Der "konsequenteste Marxist"

Der albanische Parteichef Enver Hoxha, der im Alter von 76 Jahren gestorben ist, wird von den albanischen Massenmedien als der letzte konsequente Marxist gefeiert.

Frankfurter Rundschau, 12. April 1984
Keiner habe wie er die Lehren von Marx, Engels, Lenin und Stalin verteidigt, erklärten die Staats- und Parteiorgane in einem Nachruf, den der Staatsrundfunk am Donnerstagnachmittag in 21 Sprachen in alle Welt verbreitete. Er habe die Einheit der Nation geschaffen, und die tiefgreifenden sozialen und kulturellen Wandlungen nach 1945 hätten Albanien unter seiner Führung zu einem "fortgeschrittenen sozialistischen Land" gemacht, in dem Wohlstand, Demokratie, Bildung und Kultur für die Massen verwirklicht seien.

Hoxha ist am 16. Oktober 1908 als Sohn eines wohlhabenden Moslems in Gjirokaster geboren; seine Biographen sind sich nicht einig, ob sein Vater Apotheker oder Tuchhändler war. Enver Hoxha studierte nach 1930 in Montpellier und Paris und arbeitete seit damals mit französischen Kornmunisten zusammen, was ihn später eine Anstellung als Konsulatssekretär in Brüssel kostete. Als Französischlehrer nahm er 1941 am Gründungskongreß der Nationalen Befreiungsfront teil. Seitdem war er Berufsrevolutionär, seit 1943 auch Vorsitzender der Kommunistischen Partei.

Die Unabhängigkeit rief eine von Hoxha geführte Regierung am 10. November 1944 aus, doch geht diese Unabhängigkeit auch auf das Zusammenwirken mit den Partisanen aus Jugoslawien unter Josef Broz Tito zurück. Nach dem Bruch zwischen Tito und der UdSSR (1948) schloß sich Hoxha eng an Moskau an und ließ die vOn Koci Xoxe geführte "nationalkommunistische" Parteiopposition liquidieren.

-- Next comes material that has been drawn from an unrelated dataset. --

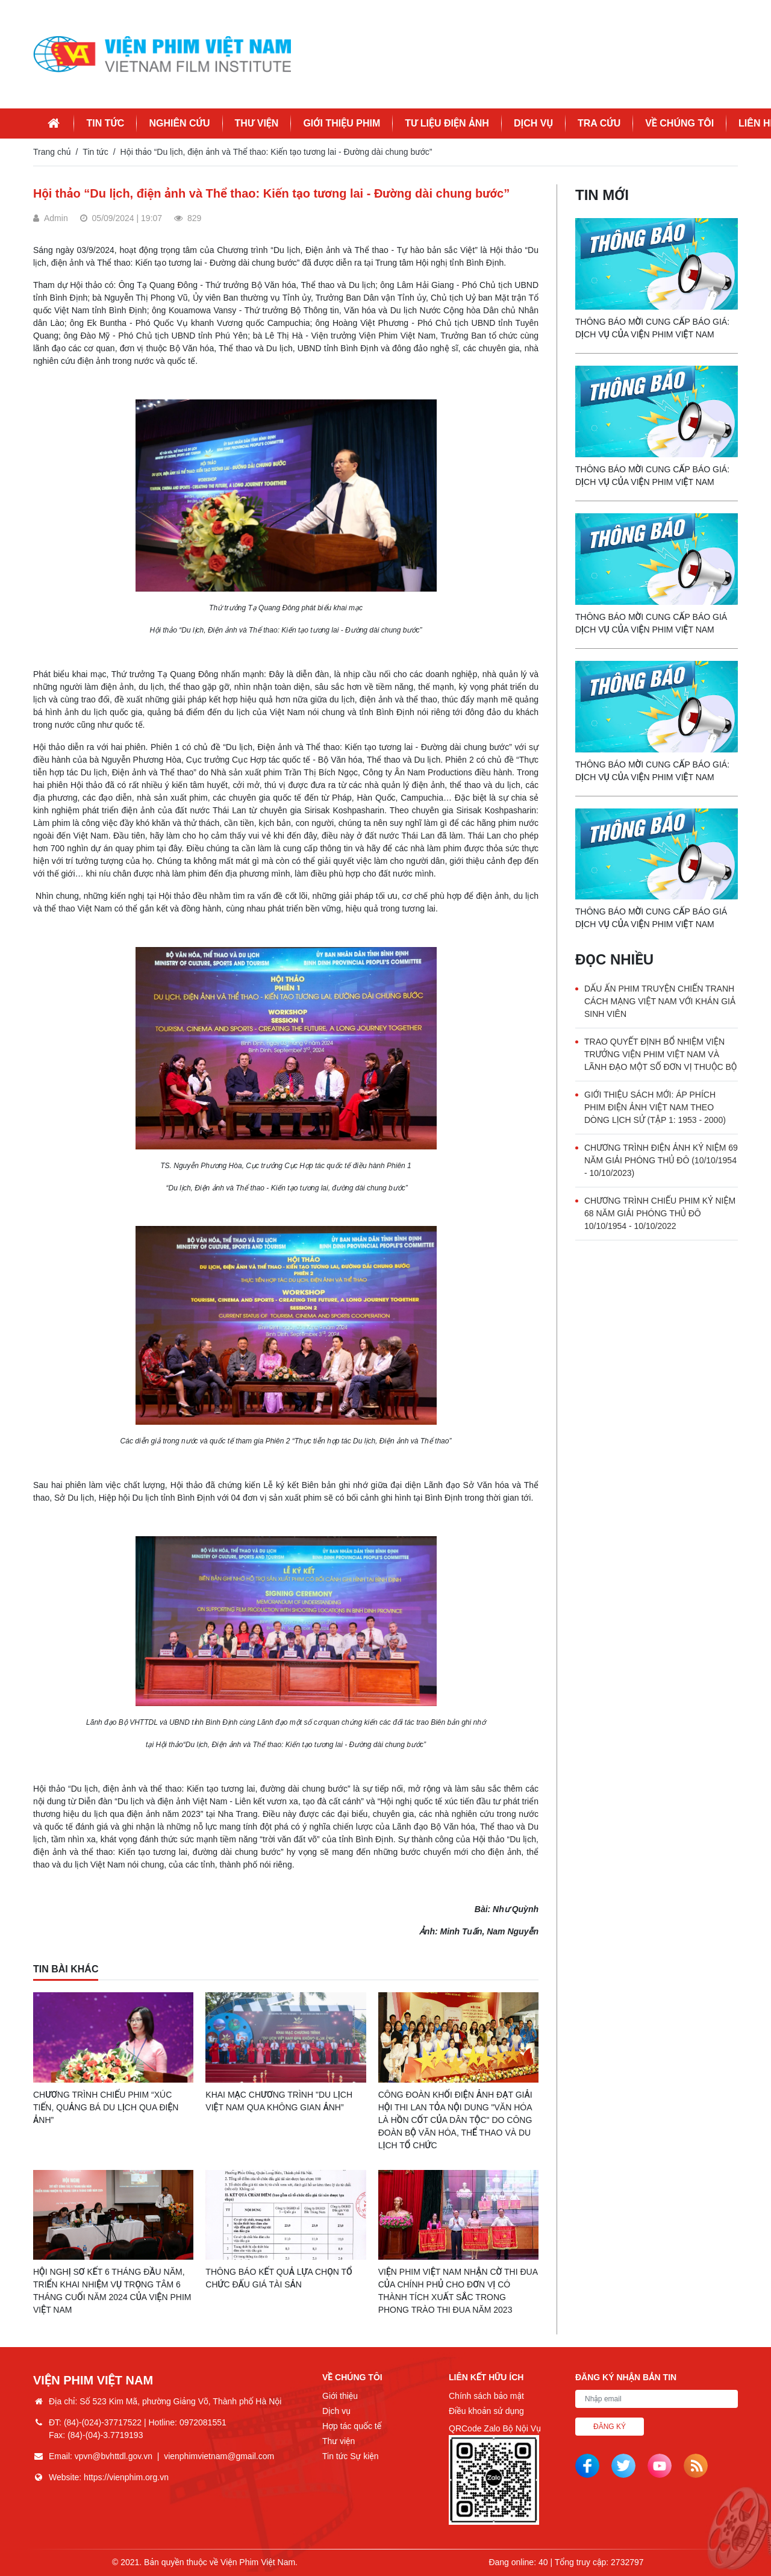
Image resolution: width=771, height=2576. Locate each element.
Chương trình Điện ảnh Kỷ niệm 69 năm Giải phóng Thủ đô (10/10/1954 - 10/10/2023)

Der Entstalinisierung (1956) entzog sich Hoxha. Die Aussöhnung zwischen Moskau und Belgrad (1955) isolierte Albanien zunächst, doch entwickelte sich nach 1960 eine enge Zusammenarbeit mit China. Hoxhas Parteiführung (von 1954 an führte er den Titel "Erster Sekretär") verfolgte ein radikales Agrarreformprogramm und forcierte schwerindustrielle Projekte in dem nur 2,8 Millionen Einwohner zählenden Land.

Die islamischen Traditionen der albanischen bäuerlichen Stämme ließ Hoxha radikal ausrotten; 1967 wurde das Land zum "ersten atheistischen Staat der Welt" erklärt. Ein Jahr später trat es als bisher einziger Staat formell aus dem "Warschauer Pakt" aus, dem östlichen Militärbündnis, dem es seit seiner Gründung (1955) angehört hatte.

Die Veränderungen der chinesischen Politik, nach dem Tod des ultralinken Parteiführers Lin Biao (1971) veranlaßten Hoxha zum Bruch mit China, der nach Mao Tsetungs Tod (1976) auch offiziell vollzogen wurde. Im Zusammenhang damit veranstaltete Hoxha eine weitere Parteisäuberung, der (1974) Verteidigungsminister Beqir Balluku zum Opfer fiel.

Die albanischen Massenmedien feiern Hoxha auch als bedeutenden marxistischen Theoretiker, doch enthalten seine umfangreichen Schriften kaum Spuren eigener schöpferischer Tätigkeit, dafür viel Anklagen gegen Marxisten in allen anderen Ländern und anekdotenhafte Beobachtungen vor allem über die chinesischen, sowjetischen und jugoslawischen Führer. Der kaum übersehbare Einfluß Hoxhas auf die Entwicklung Albaniens beruht weniger auf seinem theoretischen Format als auf der Allgegenwart der von ihm 1943 gegründeten Partei und der ihr nachgeordneten Organisationen von der Armee bis zum Kinderverband.